Mitch Landrieu, who takes office as New Orleans’s first elected post-Katrina mayor in May, is already proving to be a radical—in a good way. “The city of New Orleans is not safe,” he said in February. “When New Orleans is best known for crime, something is drastically wrong. That has to change.”
Landrieu’s calm assertion may not sound like much to someone living in a city used to competent policing. But it’s a revolution for New Orleans. The city’s long-held tolerance of poisonous violence was rooted in some combination of the following beliefs, not all of them in harmony with one another. First, crime isn’t that high; it’s a national media exaggeration, notwithstanding a per-capita murder rate that’s eight times New York’s figure. Second, crime is high, but the criminal-justice system can’t do anything about it; crime is a by-product of illiteracy and poverty. Third, crime is high, but you shouldn’t worry; if you’re not dealing drugs, you probably won’t end up dead.
But Katrina washed away these old attitudes. After the massive hurricane hit nearly five years ago, New Orleanians decamped to other cities and saw that these governments adequately protected public safety. When they returned, they decided that they were working too hard fixing up their houses and neighborhoods to let their city slip back into the old ways. New residents, too, demand some basic protections from the city in which they have invested so much. There’s a strange new sense of self-sufficient competence infusing New Orleans, and citizens are trying to hold their government to the same standard.
To meet these new expectations, Landrieu says that he’ll hire a top-notch police chief. He’s taking advice from NYPD commissioner Ray Kelly and former LAPD chief William Bratton on this front. Achieving progress on crime will also require imperviousness to opportunistic critics. New Orleans’s police and prosecutors must apply techniques such as stop-and-frisks and automatic prison sentences for illegal-weapons possession.

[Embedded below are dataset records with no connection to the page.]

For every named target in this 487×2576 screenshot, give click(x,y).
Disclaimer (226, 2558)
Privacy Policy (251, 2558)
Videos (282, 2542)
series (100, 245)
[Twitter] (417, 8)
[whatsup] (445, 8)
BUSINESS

Adopted elsewhere, these tactics have cut violence. But they’ve also attracted national race-baiters.
Landrieu, though, can keep the public on his side. Most black citizens voted for him—giving him a landslide victory—partly because they’re fed up with crime and partly because they remember the legacy of his father, Moon Landrieu, who, as mayor in the seventies, led white political support for desegregation.
The younger Landrieu can do even more for civil rights. If he cuts murder and robbery rates, he’ll save the lives of hundreds of black people over his term in office and open up economic opportunity to tens of thousands more.